Iraqi officials say the administration of US President Donald Trump has threatened to shut off Iraq's access to a key central banking account if Baghdad expels American troops from the Arab country.
Washington would shut down Baghdad's access to its main account at the Federal Reserve Bank of New York, used to collect revenues from Iraq's overseas oil sales, The Wall Street Journal quoted the officials as saying.
According to the most recent financial statement from the Central Bank of Iraq, the bank held almost $3 billion in overnight deposits at the close of 2018.
The report came a day after Trump implicitly threatened to seize $35 billion of Iraqi money held in US banks if the country insists on having American forces withdrawn from Iraq.
Trump said he had told Iraqi Prime Minister Adel Abdul-Mahdi that Iraq "should pay back the United States for its investments in the country over the past several years or the American military will stay there," Fox News reported.

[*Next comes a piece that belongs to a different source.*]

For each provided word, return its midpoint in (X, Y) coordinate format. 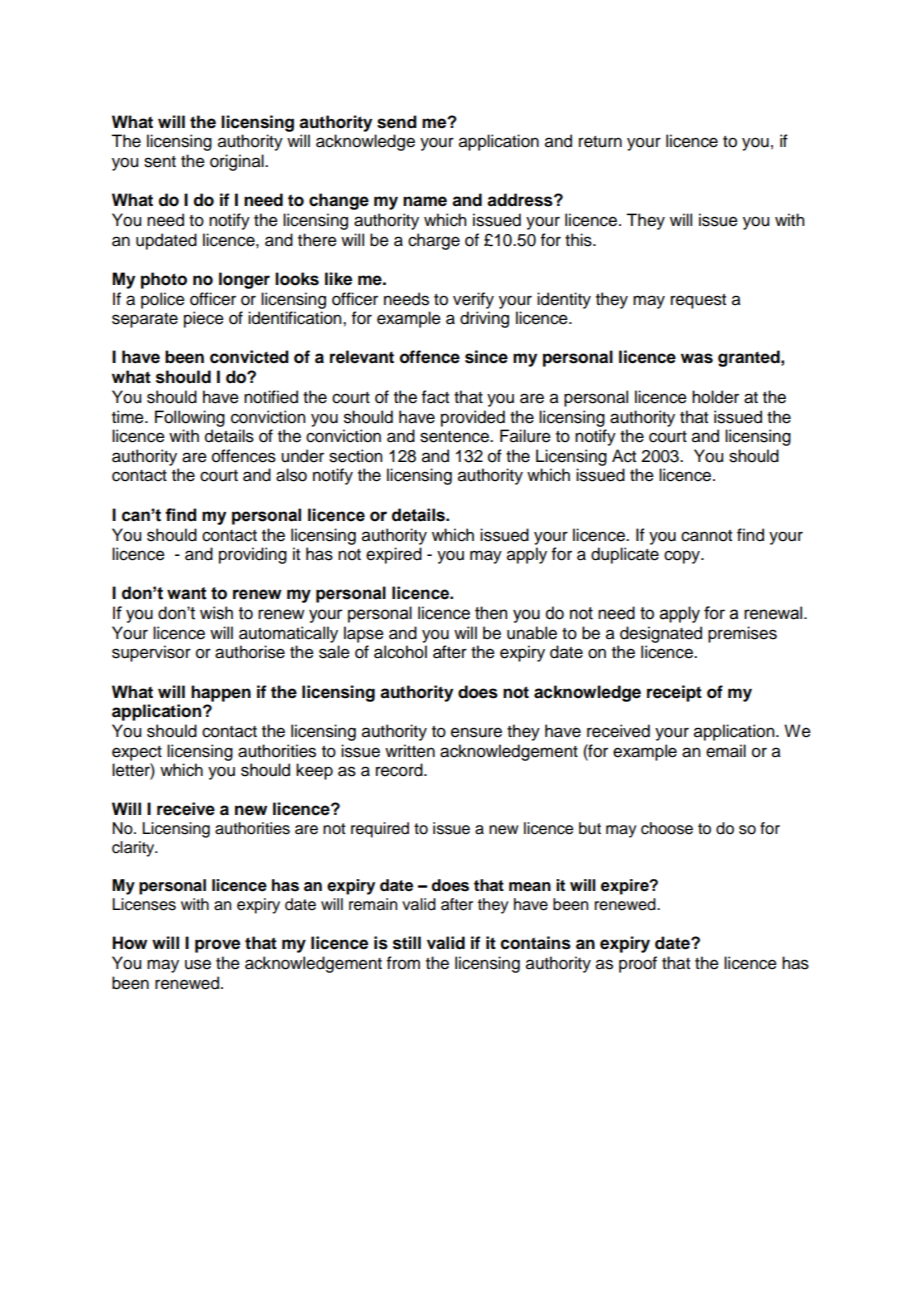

"I said, 'If we leave, you got to pay us,'" Trump told the news network in the White House. "If we leave ... you have to pay us for the money we put in."
Asked how he planned to collect money from Iraq, Trump said: "Well, we have a lot of their money right now. We have a lot of their money. We have $35 billion of their money right now sitting in an account.
"And I think they’ll agree to pay. I think they’ll agree to pay. Otherwise, we’ll stay there," he added.
Last week, Trump claimed that the United States had paid Iraq billions of dollars a year for many years.
Asked about the claim on Friday, Trump told Fox News, "We built one of the world's most expensive airport facilities, anywhere in the world" in Iraq.
Baghdad International Airport houses US military personnel. On Saturday, NBC News revealed that CIA agents at the airport were waiting for a jet carrying Iranian Gen. Qassem Soleimani from Damascus.
Once the flight landed, American spies at the airport confirmed its exact whereabouts as three American drones moved into position overhead and targeted two vehicles carrying Soleimani and Iraq's anti-terror commander Abu Mehdi al-Muhandis and their companions.
The US military also controls several airbases in Iraq, including Ain al-Asad which is said to be the largest of the American bases in the Middle East.
On Wednesday, Iran pounded the airbases with a volley of ballistic missiles in response to General Soleimani's assassination.
About 5,300 American forces are deployed across Iraq. After the assassination, the Iraqi parliament approved a motion, calling for the withdrawal of all American forces.
On Thursday, Prime Minister Abdul-Mahdi asked US Secretary of State Mike Pompeo to "send delegates to put in place the tools to carry out the parliament's decision."
However, the State Department said in a statement on Friday that Washington would not hold discussions with Baghdad regarding US troop withdrawal.
The US, backed by the UK, invaded Iraq in 2003 under the pretext that the former regime of Saddam Hussein possessed weapons of mass destruction. No such weapons were ever found in the country.
The invasion, however, plunged Iraq into chaos and led to the rise of terrorist groups across the region.